*** Excerpt provided

Re: [PATCH v4 3/3] vfio/nvgrace-gpu: Check the HBM training and C2C link status

From: Ankit Agrawal
Date: Sun Jan 19 2025 - 22:35:38 EST


> No, this is standard PCI driver stuff, everything you need is already
> there.  Probably pci_enable_device() and some variant of
> pci_request_regions().

Ok thanks, I'll take a look at that.

>> > > Does this delay even need to happen in the probe function, or could it
>> > > happen in the open_device callback?  That would still be before user
>> > > access, but if we expect it to generally work, it would allow the
>> > > training to happen in the background up until the user tries to open
>> > > the device.  Thanks,
>> > >
>> > > Alex
>> >
>> > The thought process is that since it is purely bare metal coming to proper
>> > state while boot, the nvgrace module should probably wait for the startup
>> > to complete during probe() instead of delaying until open() time.
>>
>> If the driver is statically loaded, that might mean you're willing to
>> stall boot for up to 30s.  In practice is this ever actually going to
>> fail?  Thanks,

No, I have not seen this getting timeout in my testing. 30s is considered
to be sufficient to be sure that the hardware is not in a bad state.

> On second thought, I guess a vfio-pci variant driver can't
> automatically bind to a device, whether statically built or not, so
> maybe this isn't a concern.  I'm not sure if there are other concerns
> with busy waiting for up to 30s at driver probe.  Thanks,
>
> Alex

******
*** Information provided

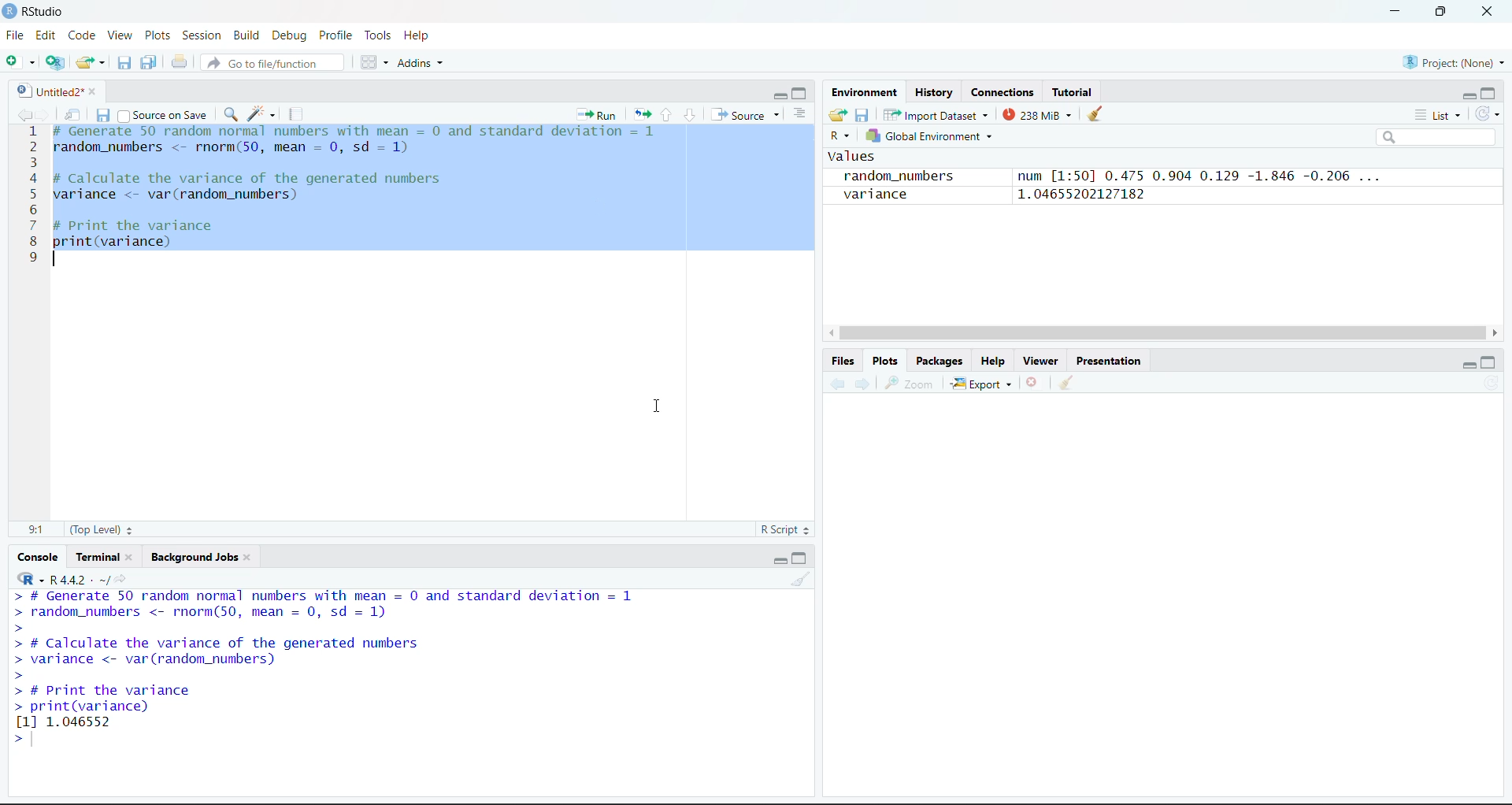  What do you see at coordinates (840, 136) in the screenshot?
I see `R` at bounding box center [840, 136].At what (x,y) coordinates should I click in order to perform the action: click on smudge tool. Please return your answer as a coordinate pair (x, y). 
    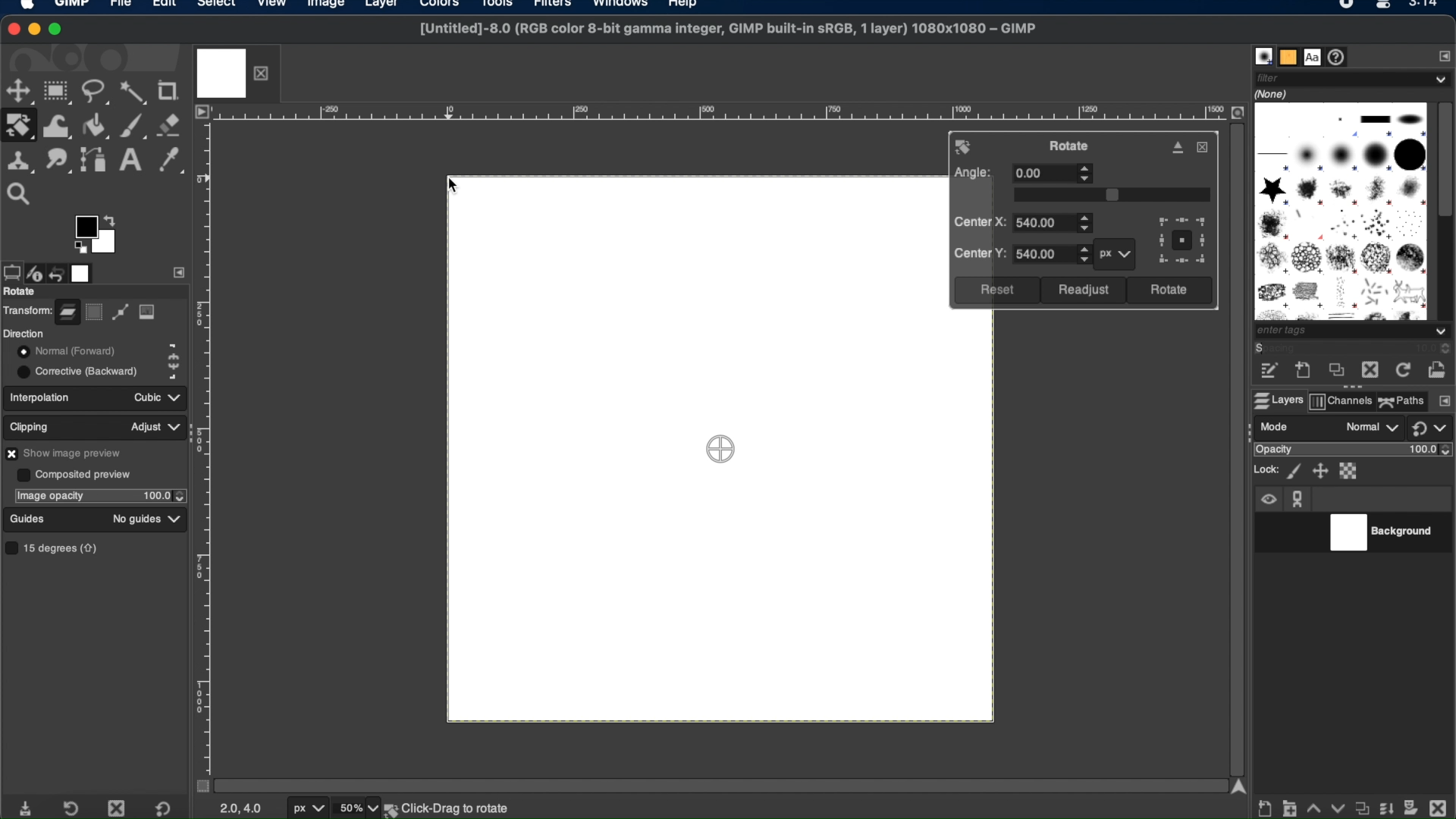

******

Type out the mailing-list reply between "Re: [PATCH v4" and "look at that.", inclusive. The listing has no connection to the mailing-list reply.

**Result for this task:**
Re: [PATCH v4 3/3] vfio/nvgrace-gpu: Check the HBM training and C2C link status

From: Ankit Agrawal
Date: Sun Jan 19 2025 - 22:35:38 EST


> No, this is standard PCI driver stuff, everything you need is already
> there.  Probably pci_enable_device() and some variant of
> pci_request_regions().

Ok thanks, I'll take a look at that.